After reading the data below, copy out every line that contains the word "Color".

▸ Exercise input:
————

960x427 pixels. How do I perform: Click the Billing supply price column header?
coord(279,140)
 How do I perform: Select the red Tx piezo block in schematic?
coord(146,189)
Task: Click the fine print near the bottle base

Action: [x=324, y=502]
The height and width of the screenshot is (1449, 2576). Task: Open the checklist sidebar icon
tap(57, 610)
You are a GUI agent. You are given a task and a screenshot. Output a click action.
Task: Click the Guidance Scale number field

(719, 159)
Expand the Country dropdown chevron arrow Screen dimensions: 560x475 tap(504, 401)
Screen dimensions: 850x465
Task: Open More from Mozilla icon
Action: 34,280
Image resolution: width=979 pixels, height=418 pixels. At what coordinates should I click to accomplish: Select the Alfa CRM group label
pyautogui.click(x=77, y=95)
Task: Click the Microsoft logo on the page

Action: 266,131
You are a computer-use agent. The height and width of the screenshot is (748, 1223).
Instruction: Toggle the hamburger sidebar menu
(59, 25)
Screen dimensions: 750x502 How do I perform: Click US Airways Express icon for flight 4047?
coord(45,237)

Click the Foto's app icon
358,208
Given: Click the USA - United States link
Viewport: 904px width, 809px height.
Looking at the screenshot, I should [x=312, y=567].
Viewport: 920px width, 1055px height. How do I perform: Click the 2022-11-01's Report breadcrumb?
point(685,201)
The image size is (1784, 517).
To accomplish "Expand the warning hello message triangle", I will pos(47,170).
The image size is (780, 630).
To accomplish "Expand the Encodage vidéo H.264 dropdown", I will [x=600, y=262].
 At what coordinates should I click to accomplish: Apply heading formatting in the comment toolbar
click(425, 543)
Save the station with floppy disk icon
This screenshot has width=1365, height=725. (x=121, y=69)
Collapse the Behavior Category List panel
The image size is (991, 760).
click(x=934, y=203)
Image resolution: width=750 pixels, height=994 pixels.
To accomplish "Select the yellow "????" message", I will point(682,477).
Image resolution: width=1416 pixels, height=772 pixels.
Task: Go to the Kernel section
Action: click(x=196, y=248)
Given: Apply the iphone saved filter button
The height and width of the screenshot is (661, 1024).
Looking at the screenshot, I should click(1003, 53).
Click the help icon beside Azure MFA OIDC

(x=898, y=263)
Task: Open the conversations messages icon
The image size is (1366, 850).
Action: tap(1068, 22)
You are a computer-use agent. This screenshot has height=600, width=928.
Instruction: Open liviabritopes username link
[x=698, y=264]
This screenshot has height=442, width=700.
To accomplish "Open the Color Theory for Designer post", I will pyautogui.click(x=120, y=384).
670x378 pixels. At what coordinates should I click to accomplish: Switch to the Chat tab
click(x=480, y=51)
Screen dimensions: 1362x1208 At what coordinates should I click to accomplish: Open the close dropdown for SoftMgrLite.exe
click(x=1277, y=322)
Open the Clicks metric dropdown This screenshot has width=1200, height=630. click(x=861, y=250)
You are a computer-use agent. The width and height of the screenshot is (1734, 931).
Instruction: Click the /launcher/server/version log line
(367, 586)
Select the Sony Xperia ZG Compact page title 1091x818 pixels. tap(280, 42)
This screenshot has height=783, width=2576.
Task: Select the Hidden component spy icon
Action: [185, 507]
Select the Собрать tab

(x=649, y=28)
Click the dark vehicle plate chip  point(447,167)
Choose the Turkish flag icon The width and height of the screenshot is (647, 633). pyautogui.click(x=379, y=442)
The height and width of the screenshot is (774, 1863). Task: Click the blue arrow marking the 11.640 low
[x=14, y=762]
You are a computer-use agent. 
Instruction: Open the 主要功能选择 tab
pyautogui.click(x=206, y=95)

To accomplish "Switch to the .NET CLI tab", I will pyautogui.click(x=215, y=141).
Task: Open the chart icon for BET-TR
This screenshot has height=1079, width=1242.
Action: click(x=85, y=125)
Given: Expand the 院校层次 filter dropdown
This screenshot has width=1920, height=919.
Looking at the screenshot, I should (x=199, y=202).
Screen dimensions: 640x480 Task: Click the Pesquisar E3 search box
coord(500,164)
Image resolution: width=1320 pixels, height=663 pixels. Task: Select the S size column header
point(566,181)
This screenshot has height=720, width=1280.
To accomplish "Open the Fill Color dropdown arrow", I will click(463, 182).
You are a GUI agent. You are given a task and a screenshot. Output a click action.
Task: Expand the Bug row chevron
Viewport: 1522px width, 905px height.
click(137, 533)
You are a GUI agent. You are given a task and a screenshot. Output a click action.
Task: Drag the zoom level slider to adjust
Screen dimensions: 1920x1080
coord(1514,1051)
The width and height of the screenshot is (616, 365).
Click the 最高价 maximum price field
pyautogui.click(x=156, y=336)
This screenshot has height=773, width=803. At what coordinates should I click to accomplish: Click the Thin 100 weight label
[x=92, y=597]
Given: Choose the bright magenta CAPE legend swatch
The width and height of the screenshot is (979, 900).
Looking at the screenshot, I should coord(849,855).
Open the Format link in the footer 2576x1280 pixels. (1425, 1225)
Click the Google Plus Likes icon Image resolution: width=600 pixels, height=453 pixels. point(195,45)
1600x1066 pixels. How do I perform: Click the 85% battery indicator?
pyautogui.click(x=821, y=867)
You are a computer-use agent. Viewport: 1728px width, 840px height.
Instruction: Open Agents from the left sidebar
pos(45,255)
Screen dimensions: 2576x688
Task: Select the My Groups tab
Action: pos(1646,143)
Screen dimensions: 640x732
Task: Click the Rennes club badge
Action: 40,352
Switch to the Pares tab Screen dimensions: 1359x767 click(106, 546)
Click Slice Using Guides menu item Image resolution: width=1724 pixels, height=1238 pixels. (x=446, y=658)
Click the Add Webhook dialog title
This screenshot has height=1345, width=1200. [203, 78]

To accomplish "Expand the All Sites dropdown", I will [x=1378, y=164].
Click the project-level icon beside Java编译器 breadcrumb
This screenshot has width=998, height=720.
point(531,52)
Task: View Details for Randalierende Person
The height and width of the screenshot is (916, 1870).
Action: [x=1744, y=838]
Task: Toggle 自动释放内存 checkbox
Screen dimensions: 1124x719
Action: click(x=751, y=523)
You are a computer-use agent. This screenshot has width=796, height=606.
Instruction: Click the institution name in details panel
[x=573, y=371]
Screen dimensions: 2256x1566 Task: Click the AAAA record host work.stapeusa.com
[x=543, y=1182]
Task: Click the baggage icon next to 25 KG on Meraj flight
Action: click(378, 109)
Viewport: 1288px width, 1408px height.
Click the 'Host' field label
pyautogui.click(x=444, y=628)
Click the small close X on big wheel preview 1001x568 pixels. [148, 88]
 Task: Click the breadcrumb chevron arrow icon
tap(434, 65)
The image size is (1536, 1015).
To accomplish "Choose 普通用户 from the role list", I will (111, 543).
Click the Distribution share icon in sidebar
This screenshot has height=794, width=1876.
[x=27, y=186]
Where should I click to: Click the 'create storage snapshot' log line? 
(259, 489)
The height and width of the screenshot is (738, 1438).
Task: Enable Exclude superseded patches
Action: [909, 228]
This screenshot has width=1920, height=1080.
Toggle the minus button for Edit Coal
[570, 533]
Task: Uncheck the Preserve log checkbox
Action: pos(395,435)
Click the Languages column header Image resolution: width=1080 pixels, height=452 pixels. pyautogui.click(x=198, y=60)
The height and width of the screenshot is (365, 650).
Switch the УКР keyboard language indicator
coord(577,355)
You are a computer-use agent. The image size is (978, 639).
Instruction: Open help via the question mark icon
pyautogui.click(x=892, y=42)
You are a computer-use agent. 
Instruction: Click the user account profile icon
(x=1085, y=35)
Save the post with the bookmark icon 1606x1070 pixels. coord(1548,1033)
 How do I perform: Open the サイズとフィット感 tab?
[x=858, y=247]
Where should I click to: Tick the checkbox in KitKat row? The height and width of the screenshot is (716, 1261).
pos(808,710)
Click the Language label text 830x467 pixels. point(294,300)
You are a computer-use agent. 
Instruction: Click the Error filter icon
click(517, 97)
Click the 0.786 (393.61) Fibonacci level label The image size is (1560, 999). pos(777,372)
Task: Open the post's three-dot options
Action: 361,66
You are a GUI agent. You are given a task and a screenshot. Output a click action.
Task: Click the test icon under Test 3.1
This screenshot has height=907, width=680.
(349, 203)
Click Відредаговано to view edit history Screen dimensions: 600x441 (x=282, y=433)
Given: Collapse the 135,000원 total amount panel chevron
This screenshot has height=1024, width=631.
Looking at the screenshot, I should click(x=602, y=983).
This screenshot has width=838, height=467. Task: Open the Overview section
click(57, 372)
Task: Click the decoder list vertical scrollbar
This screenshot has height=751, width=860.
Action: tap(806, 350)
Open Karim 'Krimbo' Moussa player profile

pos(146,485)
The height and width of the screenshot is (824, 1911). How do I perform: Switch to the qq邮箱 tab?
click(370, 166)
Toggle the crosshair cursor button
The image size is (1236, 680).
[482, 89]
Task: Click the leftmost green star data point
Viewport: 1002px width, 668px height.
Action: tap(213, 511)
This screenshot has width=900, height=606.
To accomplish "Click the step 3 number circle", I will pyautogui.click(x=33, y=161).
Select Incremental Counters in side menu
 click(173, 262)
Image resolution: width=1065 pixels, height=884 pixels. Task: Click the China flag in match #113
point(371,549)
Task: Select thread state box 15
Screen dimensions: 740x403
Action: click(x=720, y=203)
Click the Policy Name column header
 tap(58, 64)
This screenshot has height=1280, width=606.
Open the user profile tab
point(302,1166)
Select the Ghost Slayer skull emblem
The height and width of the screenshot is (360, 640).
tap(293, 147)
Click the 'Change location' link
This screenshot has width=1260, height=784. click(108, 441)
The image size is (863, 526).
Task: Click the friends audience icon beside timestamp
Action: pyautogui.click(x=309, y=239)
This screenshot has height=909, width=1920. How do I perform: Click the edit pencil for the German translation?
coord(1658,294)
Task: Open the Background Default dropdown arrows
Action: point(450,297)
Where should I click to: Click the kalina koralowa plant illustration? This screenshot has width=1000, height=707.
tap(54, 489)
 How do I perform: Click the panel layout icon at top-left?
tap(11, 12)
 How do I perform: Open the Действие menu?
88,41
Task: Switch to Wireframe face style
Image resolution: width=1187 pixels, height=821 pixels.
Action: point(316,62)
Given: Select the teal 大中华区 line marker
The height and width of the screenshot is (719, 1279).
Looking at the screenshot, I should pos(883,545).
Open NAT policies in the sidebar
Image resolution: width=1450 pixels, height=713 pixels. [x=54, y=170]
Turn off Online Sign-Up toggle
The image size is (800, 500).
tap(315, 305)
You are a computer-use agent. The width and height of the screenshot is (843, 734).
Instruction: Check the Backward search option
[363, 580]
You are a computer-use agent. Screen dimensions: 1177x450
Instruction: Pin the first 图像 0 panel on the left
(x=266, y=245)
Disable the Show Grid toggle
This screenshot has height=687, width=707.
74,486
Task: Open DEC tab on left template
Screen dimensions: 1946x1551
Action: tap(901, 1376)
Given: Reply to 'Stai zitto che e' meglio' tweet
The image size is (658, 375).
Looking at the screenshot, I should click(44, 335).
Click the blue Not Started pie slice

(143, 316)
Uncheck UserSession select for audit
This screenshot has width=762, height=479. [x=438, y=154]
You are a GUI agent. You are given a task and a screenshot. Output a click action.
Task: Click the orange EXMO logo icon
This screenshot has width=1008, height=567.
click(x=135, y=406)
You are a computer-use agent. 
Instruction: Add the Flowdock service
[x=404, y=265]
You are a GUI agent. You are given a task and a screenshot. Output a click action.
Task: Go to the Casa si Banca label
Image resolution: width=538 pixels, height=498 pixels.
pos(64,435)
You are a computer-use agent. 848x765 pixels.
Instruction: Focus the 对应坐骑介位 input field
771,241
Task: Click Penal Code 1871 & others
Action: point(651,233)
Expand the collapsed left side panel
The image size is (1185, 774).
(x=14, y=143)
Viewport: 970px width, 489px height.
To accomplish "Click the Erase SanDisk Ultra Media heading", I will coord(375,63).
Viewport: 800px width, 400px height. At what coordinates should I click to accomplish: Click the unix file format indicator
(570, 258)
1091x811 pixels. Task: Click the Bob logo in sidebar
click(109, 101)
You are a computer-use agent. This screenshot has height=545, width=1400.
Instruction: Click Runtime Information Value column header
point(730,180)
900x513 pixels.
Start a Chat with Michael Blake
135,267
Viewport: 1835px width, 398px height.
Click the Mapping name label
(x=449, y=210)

————

▸ Exercise output:
To accomplish "Open the Color Theory for Designer post", I will pyautogui.click(x=120, y=384).
To accomplish "Open the Fill Color dropdown arrow", I will click(463, 182).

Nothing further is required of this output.